MIT 6.00SC | Optional Recitation | Algorithm Complexity and Class Review

To get a clear picture of this Recitation, kindly read the Recitation handout (PDF).

The first question to ask ourself is What is Big-O notation?

Big-O notation gives us a upper bound on how long somethings will execute. The important thing to remember is that this is not time bound. So Big-O does not take how long a program will execute, it tells how many steps it will take to execute a program.

Big-O notation cannot predict accurately for small inputs, but for a very large input how the algorithm performs is what we are interested in.

Consider this scenario. We have 2 Algorithms and their Big-Oh representation.

```A1 : O(n)
A2 : O(n^2)

A2/A1 : O(n^2)/O(n)
: O(n^2)

```

So as we can see in the above case, irrespective of which computer you are running these algorithms, `A2` will always be slower that `A1` by `n^2` times.

Some Common Big-O Notations

• O(1) : Constant Time,  What this means is, it does not depends on the size of the input, so O(1) = O(100) = O(2^100).
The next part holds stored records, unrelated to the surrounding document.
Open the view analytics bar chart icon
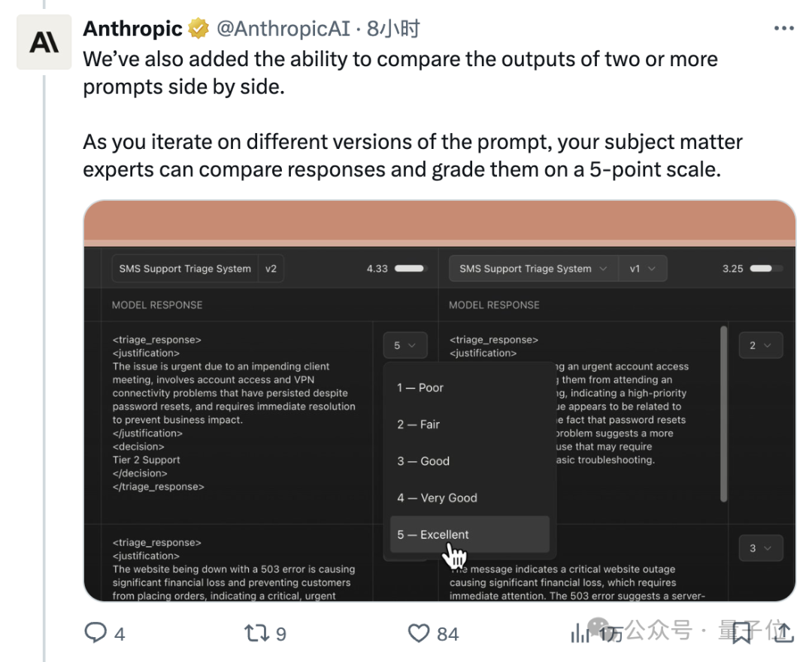 click(580, 633)
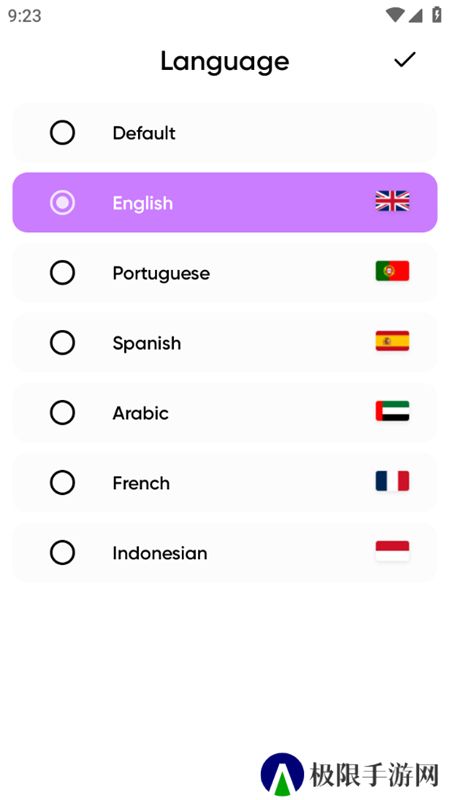Choose the Indonesian language label
Image resolution: width=450 pixels, height=800 pixels.
point(160,553)
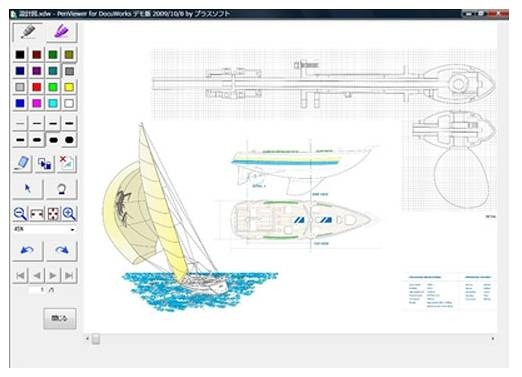Select the lasso selection tool
This screenshot has width=522, height=377.
pyautogui.click(x=62, y=189)
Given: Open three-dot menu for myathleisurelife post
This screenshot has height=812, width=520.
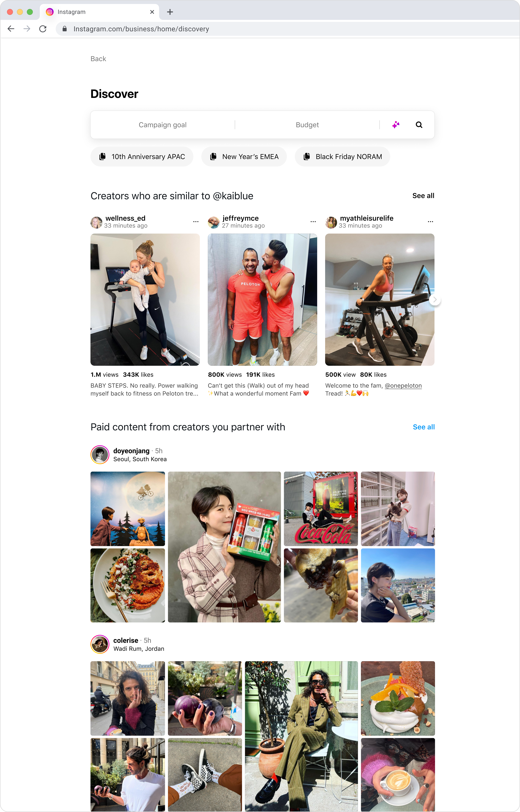Looking at the screenshot, I should tap(430, 222).
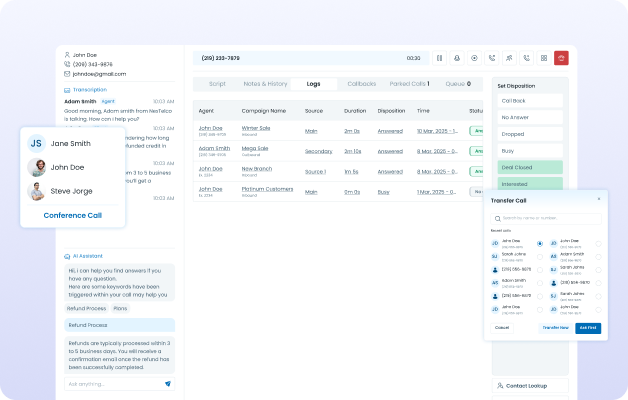Click the red hang up call button
This screenshot has height=400, width=628.
[561, 58]
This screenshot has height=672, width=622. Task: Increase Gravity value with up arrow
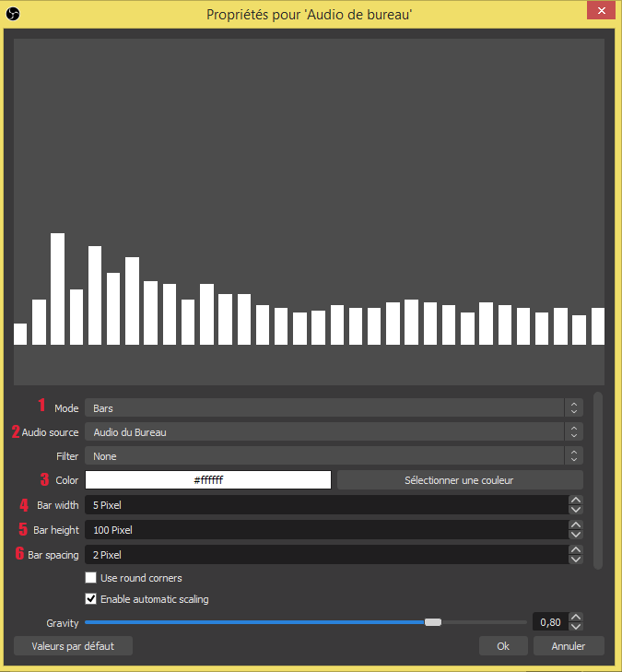point(576,618)
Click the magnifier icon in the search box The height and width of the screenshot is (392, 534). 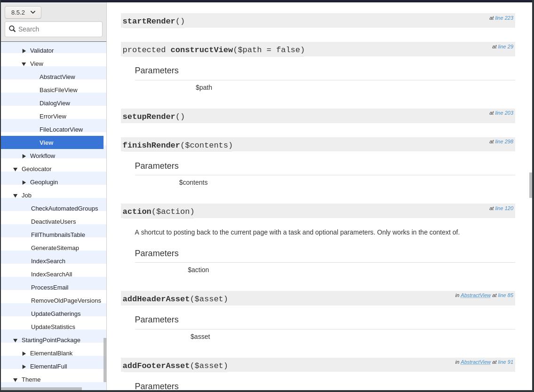tap(12, 29)
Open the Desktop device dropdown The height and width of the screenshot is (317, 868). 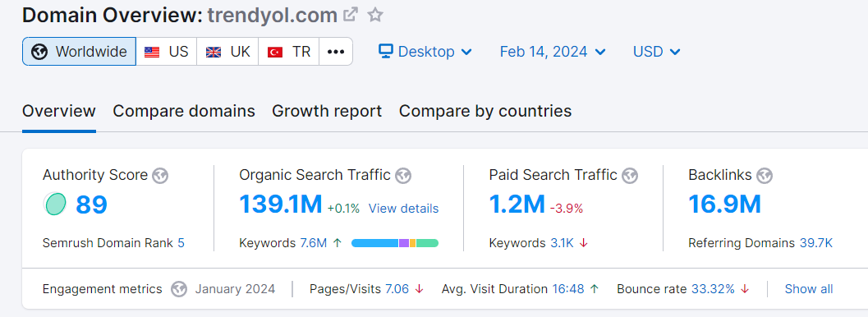point(425,52)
The reason being, it will not change based on the input.
• O(log n): Logarithmic Time, Any base log is same Big-O because the variation is minimal. This is the fastest time bound for Search.
• O(n) : Linear Time, This means we have to look at each input at least once.
• O(n log n) : This is the fastest time bound for Sorting.
• O(n^2) :  Quadratic Time, This is the complexity when we consider inner loops.
• O (2^n) : Exponential Time, This is really big.

Always remember:-

```O(n^k) < O(k^n)
Polynomial Time < Exponential Time
```

Some Questions

1. Does O(100 n^2) = O(n^2)
2. Does O(1/4 n^3) = O(n^3)
3. Does O(n) + O(n) = O(n)

All the above are True, because Big -O is bothered with the higher power.

Constant Time Examples

Consider the below example:-

```def inc(x):
return x+1
```

even this is constant time:-

```def bar(x, y):
z = x + y
w = x * y
q = (w**z) % 870
return 9*q
```

Linear Time

Here is an example of linear time code:-

```def mul2(x, y):
result = 0
for i in range(y):
result += x
return result
```

The `for` loop in the above code is an indication that it will be atleast `O(n)`

Not always, the operation inside a `for` loop is constant time, consider this example:-

```def count_same_ltrs(a_str, b_str):
count = 0
for char in a_str:
if char in b_str:
count += 1
return count
```

The above is not linear, because the `if` condition also have to traverse the `b_str`, so this is `O(n^2)`

Recursion

Consider the below example for recursion in factorial program.

```def r_factorial(n):
if n <= 0:
return 1
else:
return n*r_factorial(n-1)
```

To find the complexity of a recursive function you have to find out the number of recursive call it will make. So for the above example it will make `n` calls. So this will be Linear.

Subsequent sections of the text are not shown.